Le bilan de cette catastrophe s'établit à un millier de morts dont la majeure partie a été engloutie par les eaux, selon la presse locale.

"Une grande partie de Sendai, située près de la côte, est inondée. Les gens qui devaient être évacués sont bloqués sur place", rapporte un journaliste de la chaîne de télévision NHK.

"Environ 140 personnes, dont des enfants, ont trouvé refuge sur le toit d'une école primaire et sont cernées par les eaux et ne savent pas où aller", a-t-il ajouté.

Le Japon a mené une vaste politique de prévention depuis le tsunami de 1952 et a construit un nombre incalculable d'écluses et barrages brise-lame pour protéger ses ports et ses zones côtières.

Les experts font toutefois valoir qu'il était impossible de prévenir un désastre de l'ampleur de celui de vendredi.

ENTREPRISES À L'ARRÊT

"J'étais incapable de tenir sur mes jambes en raison de la violence de la secousse.
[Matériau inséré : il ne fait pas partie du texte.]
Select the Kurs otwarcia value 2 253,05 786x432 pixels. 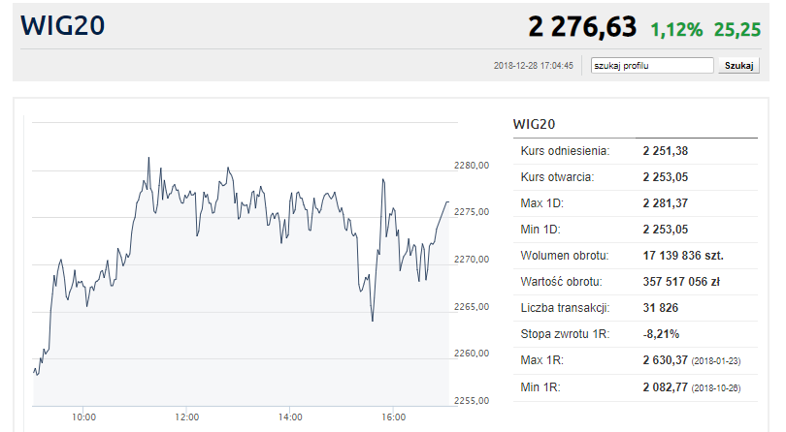(x=665, y=177)
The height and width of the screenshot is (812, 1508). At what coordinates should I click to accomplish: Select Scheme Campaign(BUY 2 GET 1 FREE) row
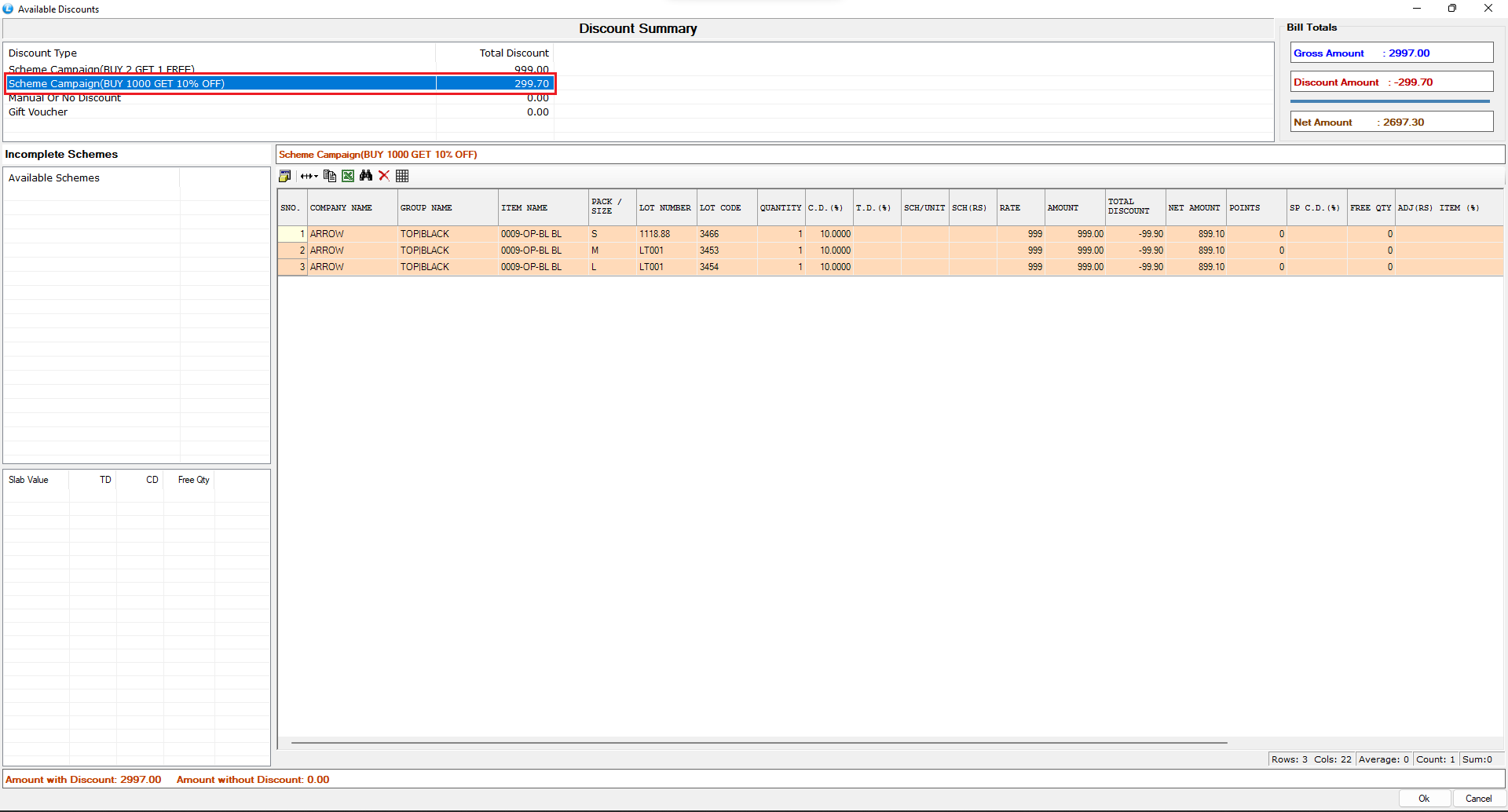click(x=102, y=69)
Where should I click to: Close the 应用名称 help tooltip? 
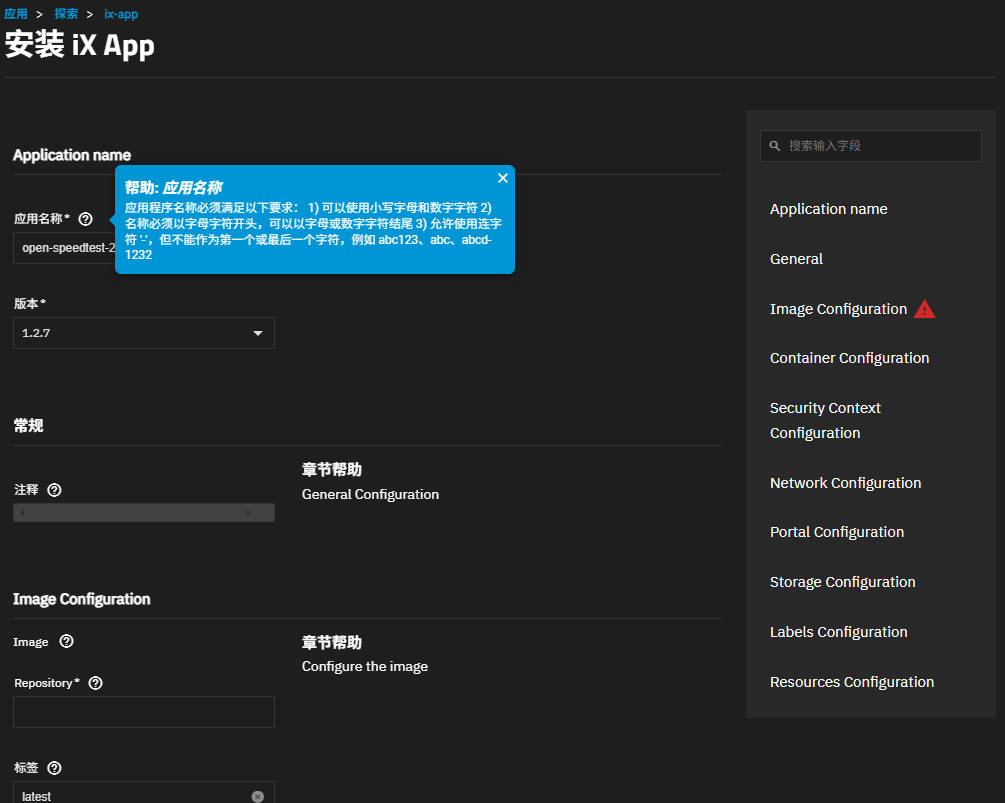(x=503, y=178)
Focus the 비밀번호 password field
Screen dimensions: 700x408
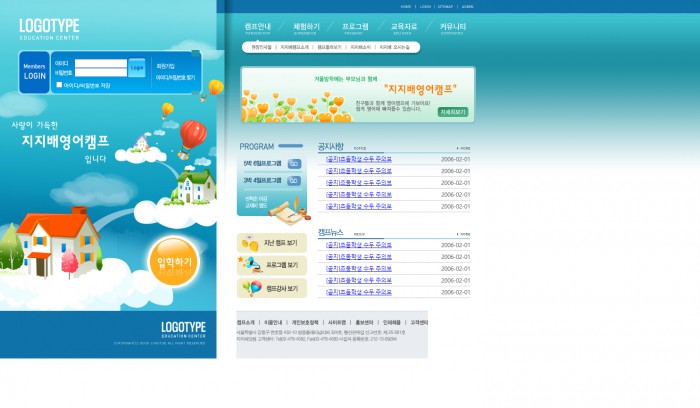pos(99,72)
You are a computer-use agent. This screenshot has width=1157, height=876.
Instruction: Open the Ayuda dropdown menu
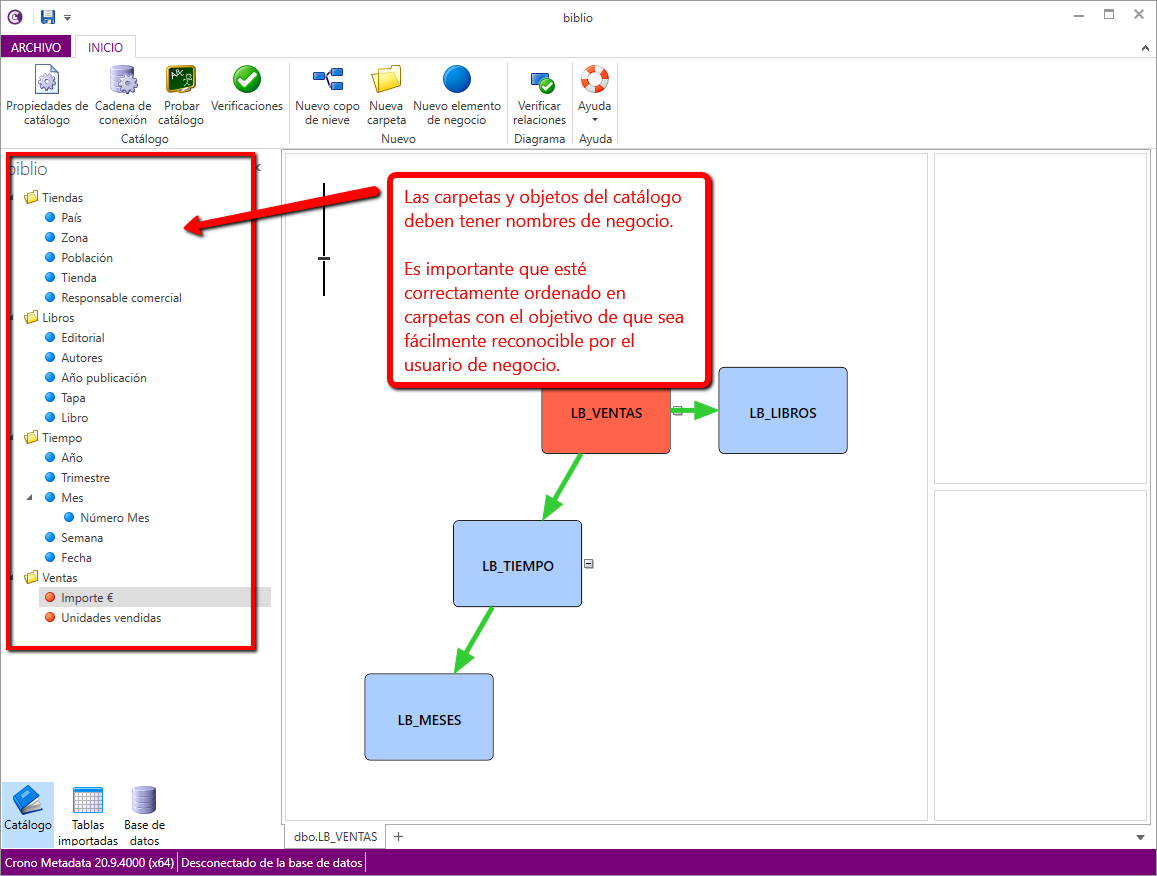[594, 96]
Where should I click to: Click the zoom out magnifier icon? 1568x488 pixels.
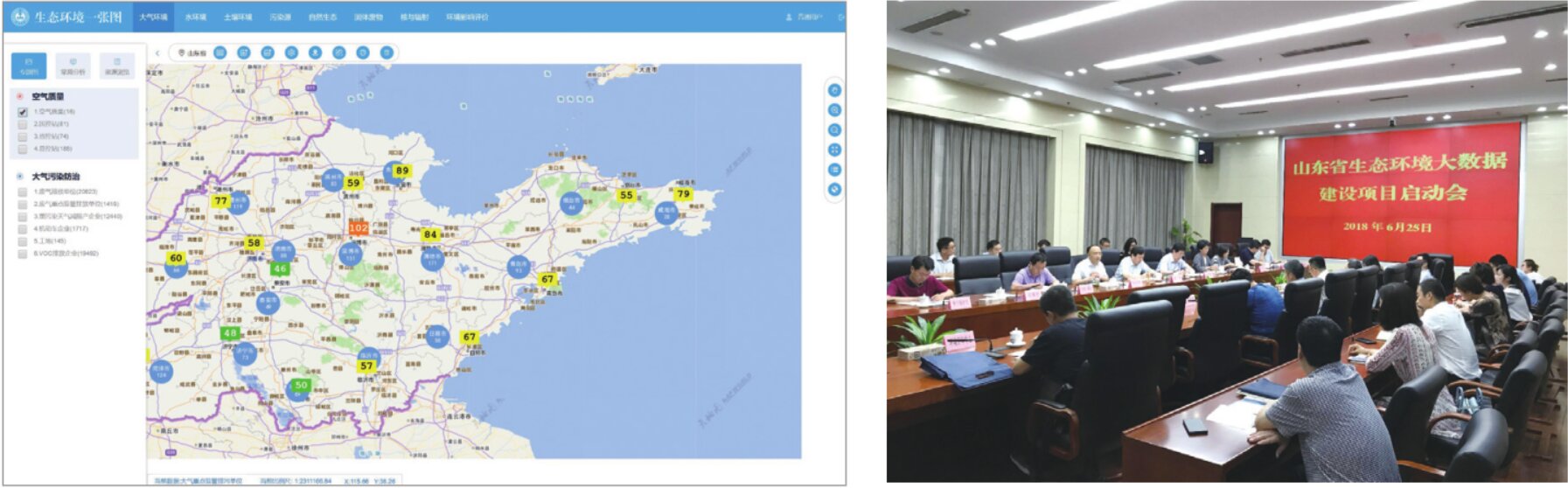point(834,130)
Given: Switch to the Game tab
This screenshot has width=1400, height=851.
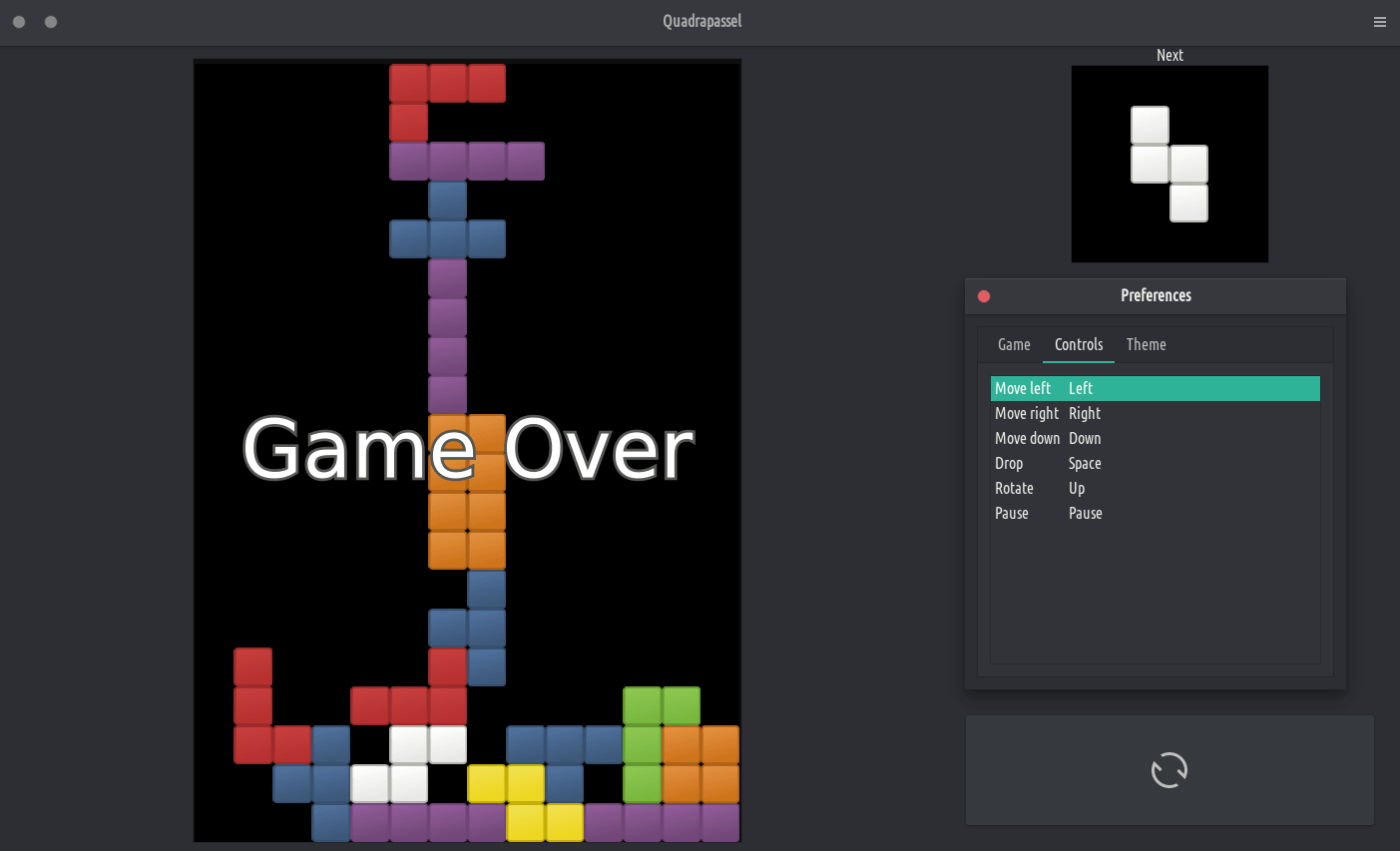Looking at the screenshot, I should click(1014, 344).
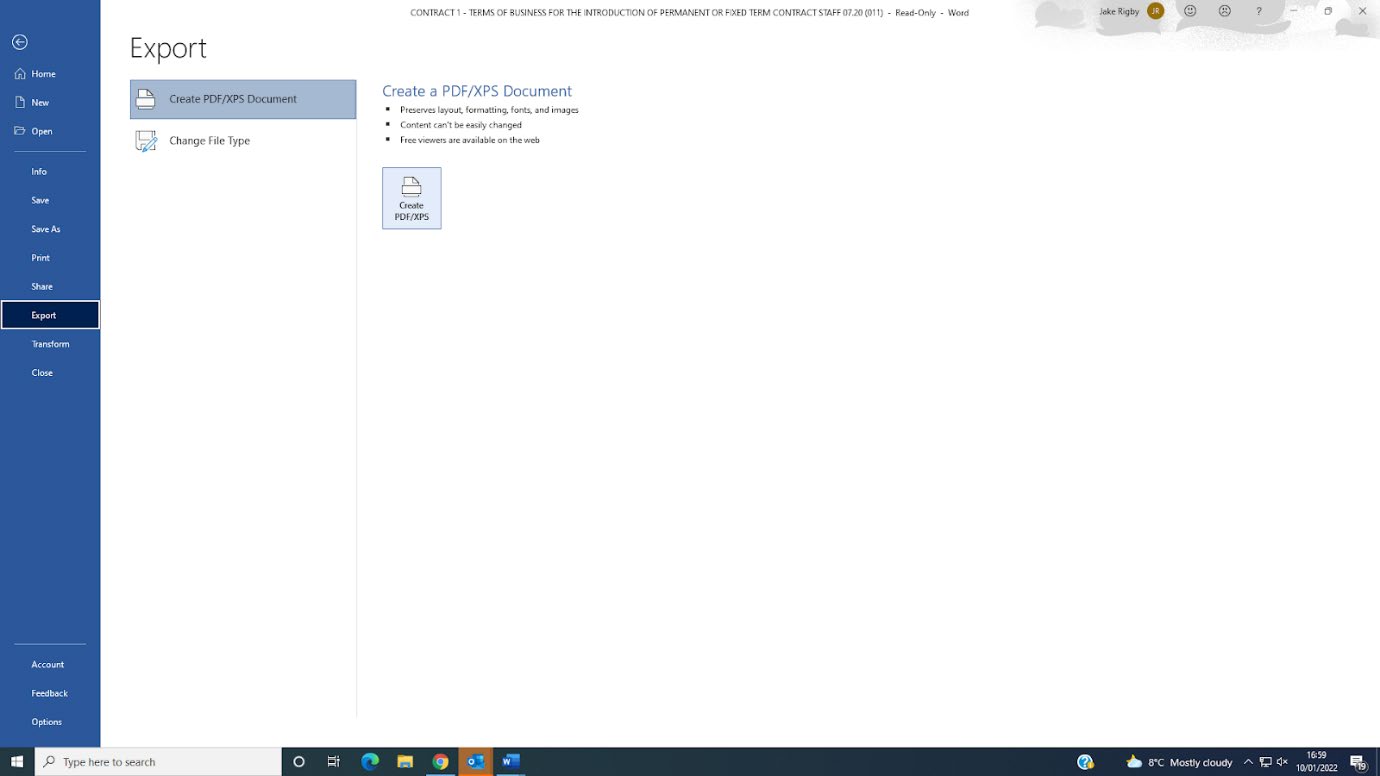Open Word Options
The image size is (1380, 776).
(x=46, y=722)
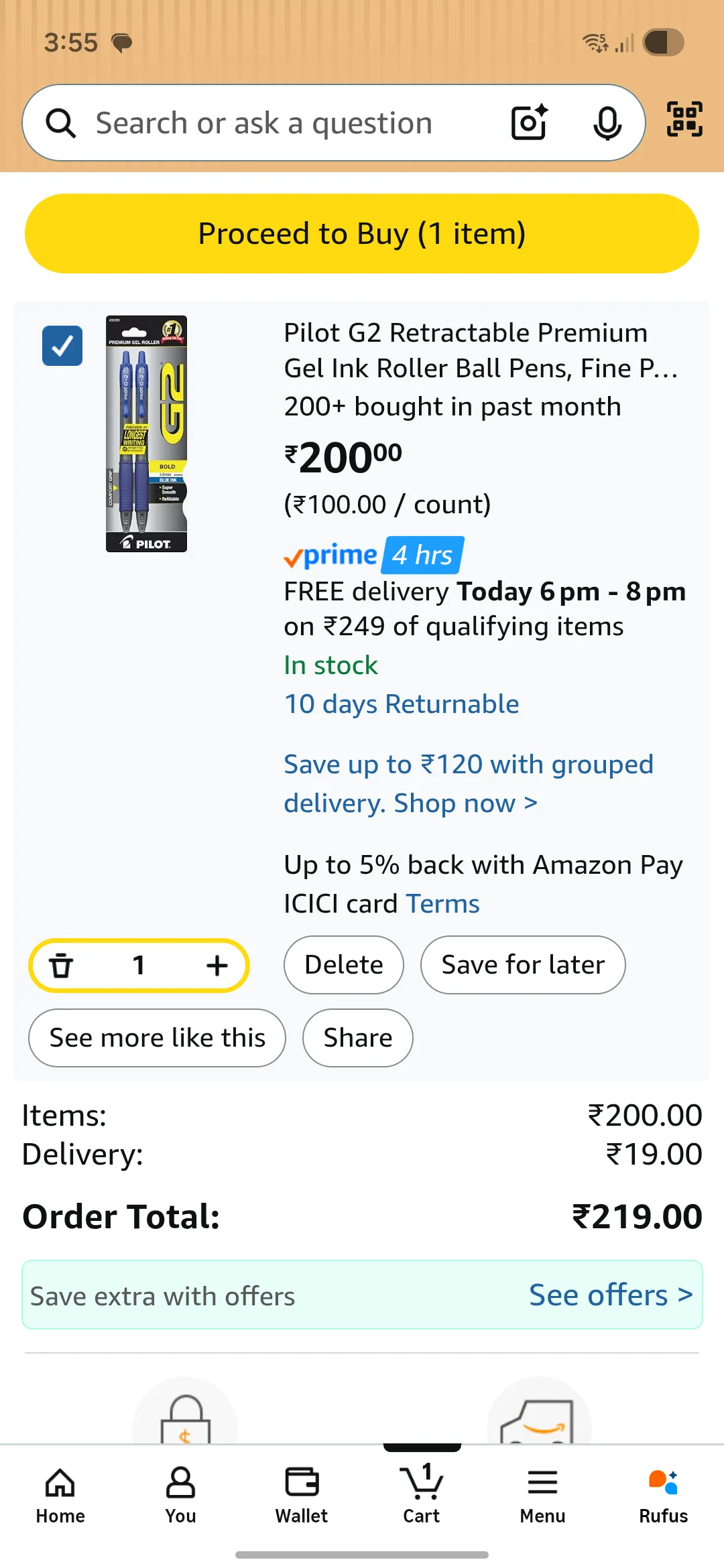724x1568 pixels.
Task: Open Amazon Pay ICICI card Terms
Action: [442, 904]
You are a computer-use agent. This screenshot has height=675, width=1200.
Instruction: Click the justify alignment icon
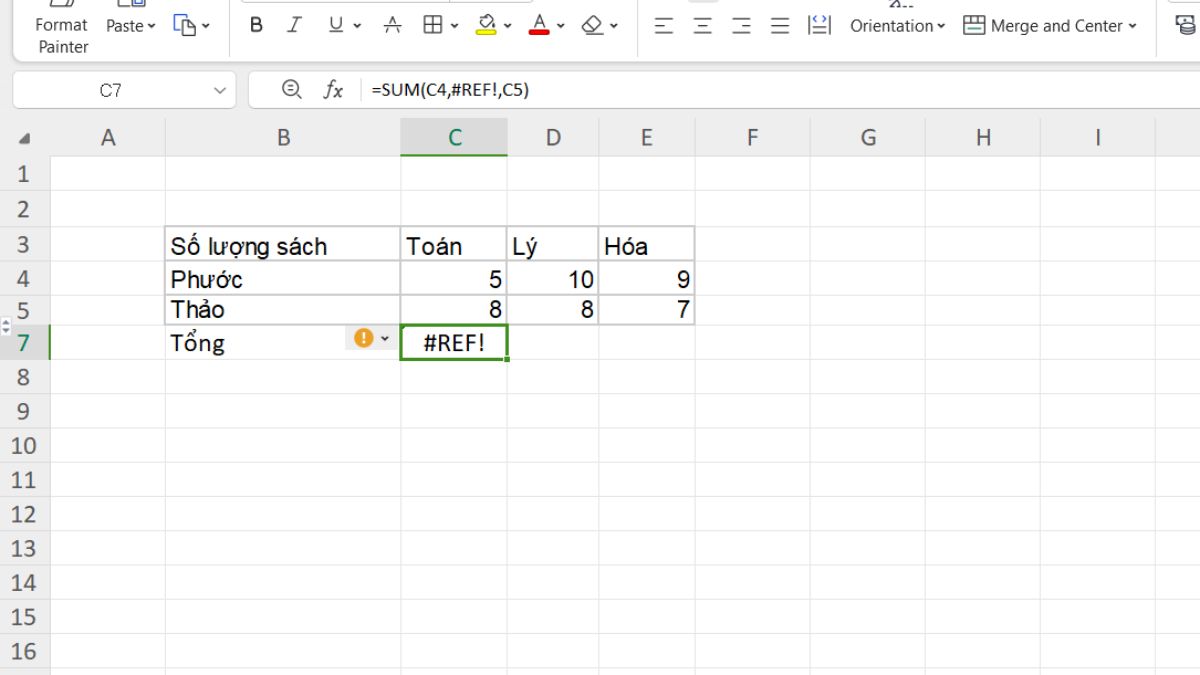tap(780, 27)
Quand le tsunami est arrivé nous avons couru nous mettre à l'abri. Je n'ai jamais connu un tremblement de terre aussi violent", a témoigné une femme dans le nord du Japon.

Le séisme est le plus important depuis que l'archipel procède à des statistiques il y a 140 ans. Il a provoqué au moins 80 incendies dans des villes et des localités le long de la côte, a précisé Kyodo.

D'autres centrales nucléaires et des raffineries ont été fermées tandis que l'une d'entre elle est en feu.

Les usines de constructions automobiles et électroniques ont également été fermées, les routes ont été bouclées et des millions d'habitations et de commerces sont privés d'électricité. Plusieurs aéroports dont celui de Narita à Tokyo ont été fermés.

Les transports ferroviaires ont été interrompus et les ports fermés.

Ce séisme est le cinquième le plus important de l'histoire dans le monde depuis un siècle. Il dépasse le séisme du Grand Kanto survenu le 1er septembre 1923 et dont la magnitude de 7,9 avait provoqué la mort de 140 personnes dans la région de Tokyo.